笙野頼子さん、『幽界森娘異聞』 再読

 文庫化につられての再読です。大好きな佐藤亜紀さんの解説なので。
 『幽界森娘異聞』、笙野頼子を読みました。

 “「お茉莉は上等」だから愛されました。もし下等になったら、それでも森父は愛してくれたでしょうか。泥棒もお茉莉は上等ってそう言う森親父は、「泥棒は悪い、だからお前も悪い、でもお前は私の娘だからたとえ悪くっても」とは言わなかった。上等でなければ娘ではなかった。森娘を上等に保つために、父は娘のしっかり持つべき現実に位置を替えねじ曲げ、目隠しを付けた” 281頁

 幾冊かの森茉莉作品を愛読していたから、かつてこの作品のことを知った時には居ても立ってもいられなくなりました。笙野さんが描くところの森茉莉ですと、読みたい読みたいそりゃ読みたい…なんて。
 でも、森娘=森茉莉ではありませんでした。あくまでも、森茉莉はモデルです。ここにおける森娘の正体は、笙野さんの妄想から生み出されてきた、少々ヘンテコな“おさない”老婦人です。 

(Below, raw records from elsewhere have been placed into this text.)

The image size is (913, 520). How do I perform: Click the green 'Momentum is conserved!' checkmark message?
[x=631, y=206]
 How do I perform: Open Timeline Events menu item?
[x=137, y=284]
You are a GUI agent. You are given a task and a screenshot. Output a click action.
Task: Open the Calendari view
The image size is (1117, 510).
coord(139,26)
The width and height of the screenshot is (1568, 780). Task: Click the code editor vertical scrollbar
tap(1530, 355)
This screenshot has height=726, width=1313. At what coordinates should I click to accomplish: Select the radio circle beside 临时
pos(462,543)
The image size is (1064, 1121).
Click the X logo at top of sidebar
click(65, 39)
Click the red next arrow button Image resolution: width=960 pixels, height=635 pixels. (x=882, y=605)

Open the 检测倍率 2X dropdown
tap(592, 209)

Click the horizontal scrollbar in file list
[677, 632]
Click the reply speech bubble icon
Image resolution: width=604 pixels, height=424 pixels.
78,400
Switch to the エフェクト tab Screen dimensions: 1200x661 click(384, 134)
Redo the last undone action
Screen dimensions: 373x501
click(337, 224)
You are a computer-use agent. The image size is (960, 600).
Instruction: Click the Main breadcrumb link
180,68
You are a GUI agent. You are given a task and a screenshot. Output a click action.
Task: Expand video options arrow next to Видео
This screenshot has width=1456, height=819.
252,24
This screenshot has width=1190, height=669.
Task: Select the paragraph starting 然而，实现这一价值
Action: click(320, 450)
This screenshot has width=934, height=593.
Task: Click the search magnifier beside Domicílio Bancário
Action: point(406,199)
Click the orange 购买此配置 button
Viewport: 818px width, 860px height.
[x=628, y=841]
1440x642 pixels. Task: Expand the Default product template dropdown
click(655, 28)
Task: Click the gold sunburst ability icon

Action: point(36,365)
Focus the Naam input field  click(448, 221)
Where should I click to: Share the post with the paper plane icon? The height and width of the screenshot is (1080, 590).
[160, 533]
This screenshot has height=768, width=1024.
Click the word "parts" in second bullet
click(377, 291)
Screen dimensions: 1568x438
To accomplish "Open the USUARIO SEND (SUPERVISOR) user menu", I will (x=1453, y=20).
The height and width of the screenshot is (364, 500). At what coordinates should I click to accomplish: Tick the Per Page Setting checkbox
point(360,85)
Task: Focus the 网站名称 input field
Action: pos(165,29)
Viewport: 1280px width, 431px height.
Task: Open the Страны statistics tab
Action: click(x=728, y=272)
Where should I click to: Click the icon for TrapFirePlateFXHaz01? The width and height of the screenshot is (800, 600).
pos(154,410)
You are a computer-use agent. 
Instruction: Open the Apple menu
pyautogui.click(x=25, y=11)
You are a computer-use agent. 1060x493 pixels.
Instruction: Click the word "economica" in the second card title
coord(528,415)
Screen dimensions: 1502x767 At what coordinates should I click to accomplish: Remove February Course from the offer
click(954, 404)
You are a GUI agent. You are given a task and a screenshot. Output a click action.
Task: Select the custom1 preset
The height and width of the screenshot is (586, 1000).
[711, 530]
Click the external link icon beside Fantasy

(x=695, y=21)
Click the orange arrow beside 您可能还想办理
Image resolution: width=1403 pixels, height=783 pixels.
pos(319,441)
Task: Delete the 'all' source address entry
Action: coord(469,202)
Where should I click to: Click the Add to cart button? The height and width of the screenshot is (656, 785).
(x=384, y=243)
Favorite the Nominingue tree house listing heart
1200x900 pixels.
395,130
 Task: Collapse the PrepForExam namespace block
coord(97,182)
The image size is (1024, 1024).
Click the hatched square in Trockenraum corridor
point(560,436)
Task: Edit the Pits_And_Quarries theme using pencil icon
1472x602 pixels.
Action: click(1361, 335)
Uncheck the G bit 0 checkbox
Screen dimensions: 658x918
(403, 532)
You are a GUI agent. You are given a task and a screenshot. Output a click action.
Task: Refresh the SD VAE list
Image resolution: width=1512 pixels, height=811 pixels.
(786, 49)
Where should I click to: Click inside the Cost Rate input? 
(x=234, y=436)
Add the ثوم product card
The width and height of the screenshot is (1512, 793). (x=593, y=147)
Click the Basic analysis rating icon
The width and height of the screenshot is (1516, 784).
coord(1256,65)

 作中、森茉莉作品の引用が随所に散りばめられているのですが、それらを読み進んでいくと、笙野さんと森茉莉とは何と異質な組み合わせだろうか…とその対の妙に打たれます。不協和音は聴こえてこない。ただ、互いが際立たせ合うとでも言いましょうか。笙野さんの筆によって森娘はますます奇妙に魅力的になっていくし、笙野さんの森茉莉への思いもちゃんと伝わってくる作品なのです。

 途中、たとえば栗本薫の『真夜中の天使』にまで話が及ぶ箇所などもあり、ついついにやにや。
 そして佐藤亜紀さんの解説が、読み応え満点でした。この作品への理解を深めてくれて、笙野作品を読むときの指南にもなるような解説でした。